The van der Waals attraction between gas molecules may originate from three possible sources permanent dipole-permanent dipole (Keesom) forces permanent dipole-induced dipole (Debye) interactions and transitory dipole-transitory dipole (London) forces. This, of course, ignores the higher multipole interactions. Only the classical London dispersion forces contribute to the long-range attraction between colloidal particles. These London interactions are the self-same forces that are responsible for the liquefaction of the rare gases, such as helium and argon, at low temperatures. 

One can see from Table 4.4, the dispersion force contribution to the total van der Waals interaction can be quite significant. Except for very small and very polar molecules such as water, the dispersion force will exceed the Kee-som and Debye contributions and dominate the character of the interaction, even in the case of two dissimilar molecules. 
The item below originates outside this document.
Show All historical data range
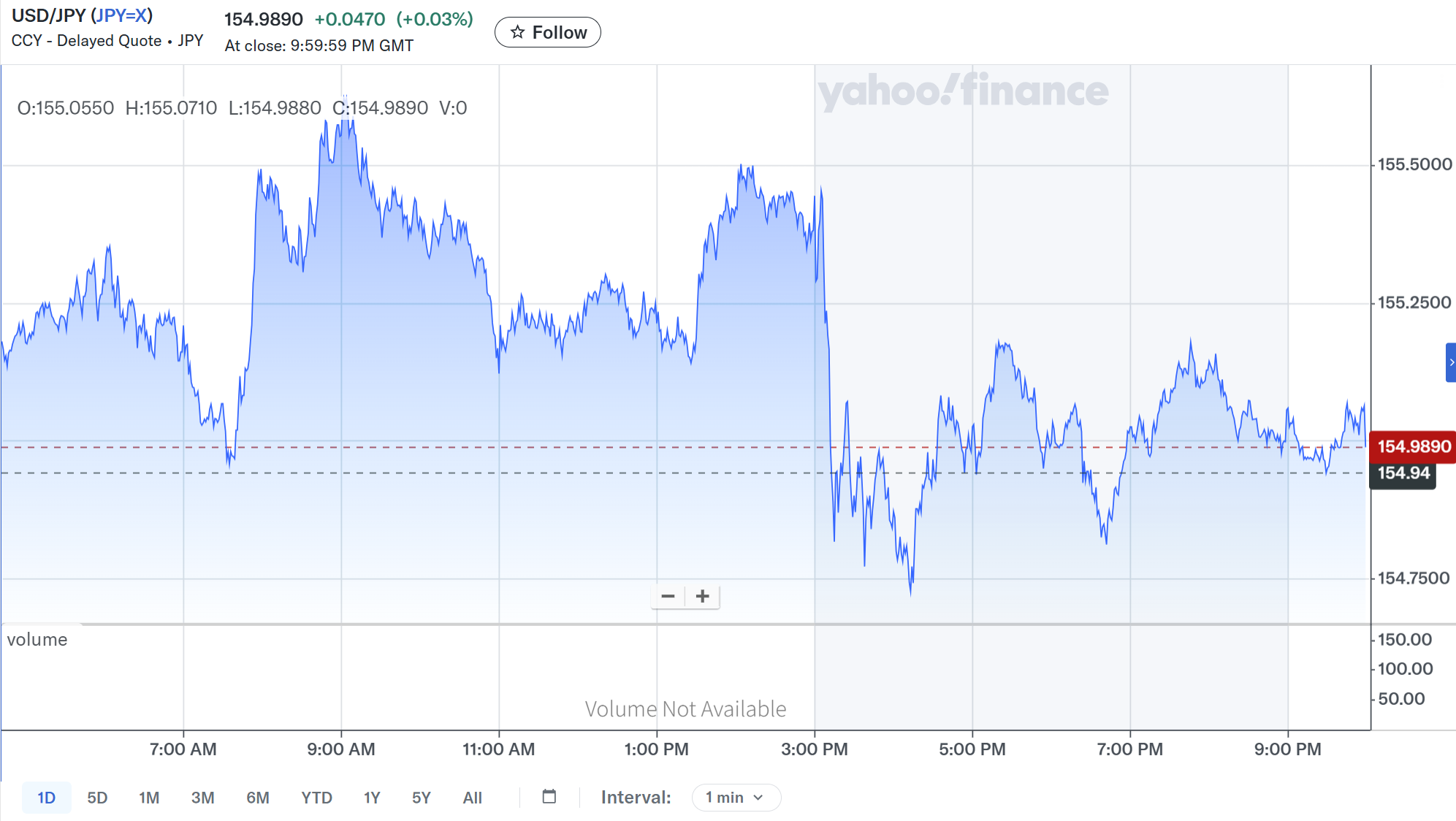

As shown above, there have been identified several mechanisms involved in the interactions between atoms and molecules, denominated collectively as the van der Waals forces. In atomic and completely nonpolar molecular systems (hydrocarbons, fluorocarbons, etc.) the London dispersion forces provide the major contribution to the total interaction potential. However, in many molecular systems containing atoms of very different electronegativities and polarizabilities the dipole-dipole (Keesom) and dipole-induced dipole (Debye) forces may also make significant contributions to the total interaction.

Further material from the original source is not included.